Generates audio for a full-text dtbook file. The typical use is having a TTS system generate audio, but this is not a requirement. For example, a silent template audio file could be associated with each synch point in order to make an "empty" book ready for se_tpb_filesetcreator without the need for a possibly time consuming tts process.
Regardless the audio kind, attributes will be placed on elements representing synch points. Those attributes are smil:clipBegin, smil:clipEnd and smil:src with namespace URI http://www.w3.org/2001/SMIL20/.
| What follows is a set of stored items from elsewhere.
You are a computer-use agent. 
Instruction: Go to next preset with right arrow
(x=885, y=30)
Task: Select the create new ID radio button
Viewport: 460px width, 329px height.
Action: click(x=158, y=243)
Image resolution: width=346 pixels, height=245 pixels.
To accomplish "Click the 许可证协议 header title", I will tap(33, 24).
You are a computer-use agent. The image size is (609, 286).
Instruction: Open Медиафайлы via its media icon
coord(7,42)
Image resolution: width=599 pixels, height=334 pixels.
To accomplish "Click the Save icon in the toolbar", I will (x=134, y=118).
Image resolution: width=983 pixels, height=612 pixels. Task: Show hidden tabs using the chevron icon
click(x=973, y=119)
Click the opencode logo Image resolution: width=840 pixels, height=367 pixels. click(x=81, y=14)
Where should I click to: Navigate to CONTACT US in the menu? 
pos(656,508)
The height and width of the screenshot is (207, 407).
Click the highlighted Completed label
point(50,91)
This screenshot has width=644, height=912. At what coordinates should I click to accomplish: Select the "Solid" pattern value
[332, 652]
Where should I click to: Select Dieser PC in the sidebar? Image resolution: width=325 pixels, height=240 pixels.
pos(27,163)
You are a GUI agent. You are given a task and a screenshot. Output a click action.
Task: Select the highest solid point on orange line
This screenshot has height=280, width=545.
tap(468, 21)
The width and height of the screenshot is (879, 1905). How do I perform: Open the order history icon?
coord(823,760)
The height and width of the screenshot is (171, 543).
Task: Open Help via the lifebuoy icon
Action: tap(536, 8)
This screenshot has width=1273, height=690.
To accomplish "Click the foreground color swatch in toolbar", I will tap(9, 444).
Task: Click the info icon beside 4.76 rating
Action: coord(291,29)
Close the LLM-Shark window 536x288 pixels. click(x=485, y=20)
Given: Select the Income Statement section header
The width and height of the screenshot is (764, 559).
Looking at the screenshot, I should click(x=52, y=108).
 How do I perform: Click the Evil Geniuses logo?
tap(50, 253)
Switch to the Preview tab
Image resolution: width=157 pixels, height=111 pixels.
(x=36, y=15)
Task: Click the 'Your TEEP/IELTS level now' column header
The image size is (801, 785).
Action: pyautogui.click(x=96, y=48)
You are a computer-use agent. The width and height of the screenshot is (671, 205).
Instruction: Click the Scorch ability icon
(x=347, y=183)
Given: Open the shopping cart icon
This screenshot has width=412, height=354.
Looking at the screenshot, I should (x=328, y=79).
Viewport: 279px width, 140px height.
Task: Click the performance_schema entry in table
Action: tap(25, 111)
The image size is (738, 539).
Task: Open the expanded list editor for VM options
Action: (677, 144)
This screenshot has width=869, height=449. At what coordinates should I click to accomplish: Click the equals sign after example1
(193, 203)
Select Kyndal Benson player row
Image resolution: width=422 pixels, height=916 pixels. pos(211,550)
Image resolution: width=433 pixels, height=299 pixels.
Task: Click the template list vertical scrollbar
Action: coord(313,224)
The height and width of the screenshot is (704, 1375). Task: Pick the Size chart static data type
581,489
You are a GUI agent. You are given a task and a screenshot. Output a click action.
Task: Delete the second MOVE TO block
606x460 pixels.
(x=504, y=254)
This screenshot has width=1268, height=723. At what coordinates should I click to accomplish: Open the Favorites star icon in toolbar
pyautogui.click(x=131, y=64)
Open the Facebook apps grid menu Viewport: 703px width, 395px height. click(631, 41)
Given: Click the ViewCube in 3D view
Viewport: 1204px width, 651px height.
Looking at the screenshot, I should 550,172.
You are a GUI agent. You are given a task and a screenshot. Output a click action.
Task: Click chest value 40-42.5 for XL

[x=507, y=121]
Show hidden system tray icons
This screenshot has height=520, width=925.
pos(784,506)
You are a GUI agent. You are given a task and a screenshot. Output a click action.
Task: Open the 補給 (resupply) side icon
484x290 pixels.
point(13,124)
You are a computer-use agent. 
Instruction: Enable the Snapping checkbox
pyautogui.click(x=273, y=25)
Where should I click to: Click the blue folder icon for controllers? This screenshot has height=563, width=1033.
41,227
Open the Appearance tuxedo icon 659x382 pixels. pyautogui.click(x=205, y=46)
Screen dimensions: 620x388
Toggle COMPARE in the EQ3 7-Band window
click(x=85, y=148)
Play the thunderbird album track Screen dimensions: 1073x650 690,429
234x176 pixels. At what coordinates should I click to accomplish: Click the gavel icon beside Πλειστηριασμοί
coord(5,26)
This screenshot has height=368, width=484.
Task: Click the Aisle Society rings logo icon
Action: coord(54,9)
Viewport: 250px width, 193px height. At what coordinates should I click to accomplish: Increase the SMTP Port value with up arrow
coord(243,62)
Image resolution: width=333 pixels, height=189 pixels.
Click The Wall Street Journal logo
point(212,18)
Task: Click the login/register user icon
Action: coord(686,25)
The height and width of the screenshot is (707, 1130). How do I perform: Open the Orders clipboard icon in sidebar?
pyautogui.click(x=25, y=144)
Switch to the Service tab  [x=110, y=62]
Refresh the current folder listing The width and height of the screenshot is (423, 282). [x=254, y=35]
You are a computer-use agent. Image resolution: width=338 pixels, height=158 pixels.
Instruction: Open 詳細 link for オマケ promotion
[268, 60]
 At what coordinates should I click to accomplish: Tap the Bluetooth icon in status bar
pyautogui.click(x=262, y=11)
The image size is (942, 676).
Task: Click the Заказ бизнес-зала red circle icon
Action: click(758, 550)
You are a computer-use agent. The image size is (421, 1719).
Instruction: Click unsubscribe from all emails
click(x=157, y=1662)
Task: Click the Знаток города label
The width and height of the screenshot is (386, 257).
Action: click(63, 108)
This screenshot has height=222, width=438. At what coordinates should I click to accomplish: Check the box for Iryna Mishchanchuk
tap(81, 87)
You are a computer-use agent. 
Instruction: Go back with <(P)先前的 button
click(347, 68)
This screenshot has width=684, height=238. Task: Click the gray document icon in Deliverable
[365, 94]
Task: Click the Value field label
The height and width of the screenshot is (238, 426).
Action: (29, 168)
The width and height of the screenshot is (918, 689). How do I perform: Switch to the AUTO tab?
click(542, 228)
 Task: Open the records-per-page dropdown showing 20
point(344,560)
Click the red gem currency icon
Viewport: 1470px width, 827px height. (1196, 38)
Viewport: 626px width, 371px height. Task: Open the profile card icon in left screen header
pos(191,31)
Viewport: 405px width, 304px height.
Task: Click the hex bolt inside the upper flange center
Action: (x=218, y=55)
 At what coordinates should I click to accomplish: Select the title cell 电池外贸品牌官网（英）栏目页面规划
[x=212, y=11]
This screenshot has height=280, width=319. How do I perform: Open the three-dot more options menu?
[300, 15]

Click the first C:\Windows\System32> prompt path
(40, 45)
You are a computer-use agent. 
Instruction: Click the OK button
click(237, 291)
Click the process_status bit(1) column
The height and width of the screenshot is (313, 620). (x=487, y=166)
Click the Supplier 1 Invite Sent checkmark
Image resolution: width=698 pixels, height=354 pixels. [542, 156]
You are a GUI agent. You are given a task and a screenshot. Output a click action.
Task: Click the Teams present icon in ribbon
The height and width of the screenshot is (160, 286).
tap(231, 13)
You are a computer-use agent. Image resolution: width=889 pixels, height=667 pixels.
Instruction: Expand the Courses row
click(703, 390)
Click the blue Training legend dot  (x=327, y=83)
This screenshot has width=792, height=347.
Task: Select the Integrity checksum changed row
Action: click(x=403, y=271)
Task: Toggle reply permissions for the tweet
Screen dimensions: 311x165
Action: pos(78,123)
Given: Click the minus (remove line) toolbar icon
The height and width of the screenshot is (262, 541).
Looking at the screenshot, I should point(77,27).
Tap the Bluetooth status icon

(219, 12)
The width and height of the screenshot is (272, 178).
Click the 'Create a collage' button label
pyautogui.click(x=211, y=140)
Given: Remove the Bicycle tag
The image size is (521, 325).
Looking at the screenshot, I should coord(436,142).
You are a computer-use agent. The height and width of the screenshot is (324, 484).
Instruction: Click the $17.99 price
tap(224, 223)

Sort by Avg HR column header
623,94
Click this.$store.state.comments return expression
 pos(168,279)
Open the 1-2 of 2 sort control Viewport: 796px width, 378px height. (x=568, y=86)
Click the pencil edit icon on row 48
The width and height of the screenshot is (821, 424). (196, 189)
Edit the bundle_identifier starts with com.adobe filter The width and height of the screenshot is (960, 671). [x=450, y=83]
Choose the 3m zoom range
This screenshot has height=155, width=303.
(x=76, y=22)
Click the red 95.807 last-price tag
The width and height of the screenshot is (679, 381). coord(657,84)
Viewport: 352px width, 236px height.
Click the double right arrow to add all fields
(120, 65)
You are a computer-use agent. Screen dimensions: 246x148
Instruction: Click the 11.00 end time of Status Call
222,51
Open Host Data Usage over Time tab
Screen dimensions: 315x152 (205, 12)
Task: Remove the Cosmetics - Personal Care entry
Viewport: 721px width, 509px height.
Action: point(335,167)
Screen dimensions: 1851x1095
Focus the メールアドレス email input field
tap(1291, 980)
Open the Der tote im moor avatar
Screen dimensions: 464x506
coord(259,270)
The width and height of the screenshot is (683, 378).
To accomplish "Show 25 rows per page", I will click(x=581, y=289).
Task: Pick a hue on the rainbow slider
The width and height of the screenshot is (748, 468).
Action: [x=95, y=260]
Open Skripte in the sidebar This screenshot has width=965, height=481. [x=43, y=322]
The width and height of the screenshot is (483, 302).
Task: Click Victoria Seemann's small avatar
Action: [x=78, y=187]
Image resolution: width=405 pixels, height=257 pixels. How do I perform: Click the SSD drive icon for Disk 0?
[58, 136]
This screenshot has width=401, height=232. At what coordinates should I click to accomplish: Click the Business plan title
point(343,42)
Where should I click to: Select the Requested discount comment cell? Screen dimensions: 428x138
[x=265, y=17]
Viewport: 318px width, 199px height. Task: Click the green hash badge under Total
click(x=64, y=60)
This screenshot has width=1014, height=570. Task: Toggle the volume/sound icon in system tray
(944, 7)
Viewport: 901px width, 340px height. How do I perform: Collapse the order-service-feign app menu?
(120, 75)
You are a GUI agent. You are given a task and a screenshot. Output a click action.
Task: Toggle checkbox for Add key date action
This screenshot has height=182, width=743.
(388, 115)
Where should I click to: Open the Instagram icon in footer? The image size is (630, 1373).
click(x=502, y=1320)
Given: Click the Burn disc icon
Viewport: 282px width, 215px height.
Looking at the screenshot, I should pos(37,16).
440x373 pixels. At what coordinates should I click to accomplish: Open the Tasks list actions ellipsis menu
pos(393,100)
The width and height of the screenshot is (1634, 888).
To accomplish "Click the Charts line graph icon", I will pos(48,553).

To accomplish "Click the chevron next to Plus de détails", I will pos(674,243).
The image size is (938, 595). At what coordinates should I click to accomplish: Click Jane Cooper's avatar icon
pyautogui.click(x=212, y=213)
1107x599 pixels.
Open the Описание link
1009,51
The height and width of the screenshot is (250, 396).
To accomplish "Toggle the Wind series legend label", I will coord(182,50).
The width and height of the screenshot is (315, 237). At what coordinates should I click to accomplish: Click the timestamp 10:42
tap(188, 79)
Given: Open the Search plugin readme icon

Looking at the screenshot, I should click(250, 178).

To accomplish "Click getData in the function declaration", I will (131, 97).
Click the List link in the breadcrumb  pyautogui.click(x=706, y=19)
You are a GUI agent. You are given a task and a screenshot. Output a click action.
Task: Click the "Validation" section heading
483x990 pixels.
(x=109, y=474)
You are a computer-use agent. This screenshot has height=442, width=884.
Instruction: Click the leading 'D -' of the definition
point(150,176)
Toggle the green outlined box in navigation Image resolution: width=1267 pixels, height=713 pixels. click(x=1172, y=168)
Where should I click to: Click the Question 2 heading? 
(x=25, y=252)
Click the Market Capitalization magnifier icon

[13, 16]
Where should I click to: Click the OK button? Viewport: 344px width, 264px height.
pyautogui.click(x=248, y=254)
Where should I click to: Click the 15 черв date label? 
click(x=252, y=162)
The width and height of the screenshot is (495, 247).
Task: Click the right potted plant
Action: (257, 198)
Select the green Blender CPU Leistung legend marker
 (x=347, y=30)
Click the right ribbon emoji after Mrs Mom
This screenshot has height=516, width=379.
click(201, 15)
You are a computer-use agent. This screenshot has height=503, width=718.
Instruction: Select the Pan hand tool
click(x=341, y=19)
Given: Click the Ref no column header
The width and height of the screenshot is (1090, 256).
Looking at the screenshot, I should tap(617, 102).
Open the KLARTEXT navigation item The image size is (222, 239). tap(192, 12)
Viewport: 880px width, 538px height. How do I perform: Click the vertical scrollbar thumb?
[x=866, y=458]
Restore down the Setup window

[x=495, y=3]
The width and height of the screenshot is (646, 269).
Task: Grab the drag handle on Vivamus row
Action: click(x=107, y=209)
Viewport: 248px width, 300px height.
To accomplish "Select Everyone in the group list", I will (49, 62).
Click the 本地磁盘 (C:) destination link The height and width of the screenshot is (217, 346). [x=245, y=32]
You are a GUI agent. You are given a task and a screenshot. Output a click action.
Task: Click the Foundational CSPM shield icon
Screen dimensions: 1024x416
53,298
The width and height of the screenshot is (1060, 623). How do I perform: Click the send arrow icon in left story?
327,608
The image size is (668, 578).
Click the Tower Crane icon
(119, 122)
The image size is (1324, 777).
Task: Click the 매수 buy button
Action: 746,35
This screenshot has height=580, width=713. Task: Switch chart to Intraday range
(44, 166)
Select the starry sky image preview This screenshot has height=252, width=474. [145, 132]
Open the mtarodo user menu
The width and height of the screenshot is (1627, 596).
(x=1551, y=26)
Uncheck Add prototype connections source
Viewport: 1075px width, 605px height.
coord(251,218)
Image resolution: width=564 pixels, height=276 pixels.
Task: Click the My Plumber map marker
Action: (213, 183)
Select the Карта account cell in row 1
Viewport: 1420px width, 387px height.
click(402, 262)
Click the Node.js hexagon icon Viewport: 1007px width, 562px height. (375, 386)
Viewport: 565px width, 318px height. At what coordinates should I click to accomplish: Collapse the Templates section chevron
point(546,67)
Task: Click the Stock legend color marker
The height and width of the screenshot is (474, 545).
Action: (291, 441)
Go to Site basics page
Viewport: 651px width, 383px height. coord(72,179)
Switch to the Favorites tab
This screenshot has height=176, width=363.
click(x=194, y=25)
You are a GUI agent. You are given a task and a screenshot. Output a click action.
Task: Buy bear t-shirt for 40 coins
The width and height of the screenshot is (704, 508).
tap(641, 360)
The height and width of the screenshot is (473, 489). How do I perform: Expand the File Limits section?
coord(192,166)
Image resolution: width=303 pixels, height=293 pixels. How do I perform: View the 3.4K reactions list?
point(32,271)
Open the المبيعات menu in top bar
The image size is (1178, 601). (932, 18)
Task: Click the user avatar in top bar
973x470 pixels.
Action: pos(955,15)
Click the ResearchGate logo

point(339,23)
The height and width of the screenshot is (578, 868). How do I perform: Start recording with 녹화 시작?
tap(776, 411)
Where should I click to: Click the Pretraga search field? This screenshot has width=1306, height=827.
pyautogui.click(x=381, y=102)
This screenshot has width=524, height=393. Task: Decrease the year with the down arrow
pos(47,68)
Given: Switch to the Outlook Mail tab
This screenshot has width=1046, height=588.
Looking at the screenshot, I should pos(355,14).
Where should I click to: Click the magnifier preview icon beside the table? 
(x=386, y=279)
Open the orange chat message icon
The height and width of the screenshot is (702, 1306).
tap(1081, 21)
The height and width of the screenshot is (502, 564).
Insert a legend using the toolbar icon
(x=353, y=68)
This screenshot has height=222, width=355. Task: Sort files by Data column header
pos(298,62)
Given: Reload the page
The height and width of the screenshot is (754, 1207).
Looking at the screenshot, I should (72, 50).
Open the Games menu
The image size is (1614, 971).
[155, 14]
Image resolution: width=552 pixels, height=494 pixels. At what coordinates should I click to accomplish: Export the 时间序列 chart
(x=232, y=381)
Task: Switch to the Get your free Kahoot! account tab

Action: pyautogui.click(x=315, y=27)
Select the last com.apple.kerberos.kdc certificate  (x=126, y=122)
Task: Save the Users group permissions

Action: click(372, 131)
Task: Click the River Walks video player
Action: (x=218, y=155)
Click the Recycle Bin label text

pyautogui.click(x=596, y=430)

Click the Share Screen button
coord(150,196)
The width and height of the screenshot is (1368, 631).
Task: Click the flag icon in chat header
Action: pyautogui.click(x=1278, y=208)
This transformer is written to work with a manuscript, that is a dtbook-2005-1 or dtbook-2005-2 document possibly enriched with elements and attributes from other namespaces. The input document must be "synch point normalized", see se_tpb_syncPointNormalizer for such transformation.
Some elements are supposed to be announced audible. Those elements must have attributes holding the say-before and say-after text strings. se_tpb_annonsator can be used to add those attributes to a dtbook document. Since those attribute names are configurable, make sure they match whatever se_tpb_annonsator uses.
Given the expected input the transformer outputs a manuscript, that is a dtbook-2005-1/2 document enriched with, among others, attributes indicating corresponding audio. Those attributes, smil:clipBegin, smil:clipEnd and smil:src, namespace URI http://www.w3.org/2001/SMIL20/, point out which elements should be represented by audio in the generated talking book. Output also includes the generated audio files referrenced by the smil-attributes.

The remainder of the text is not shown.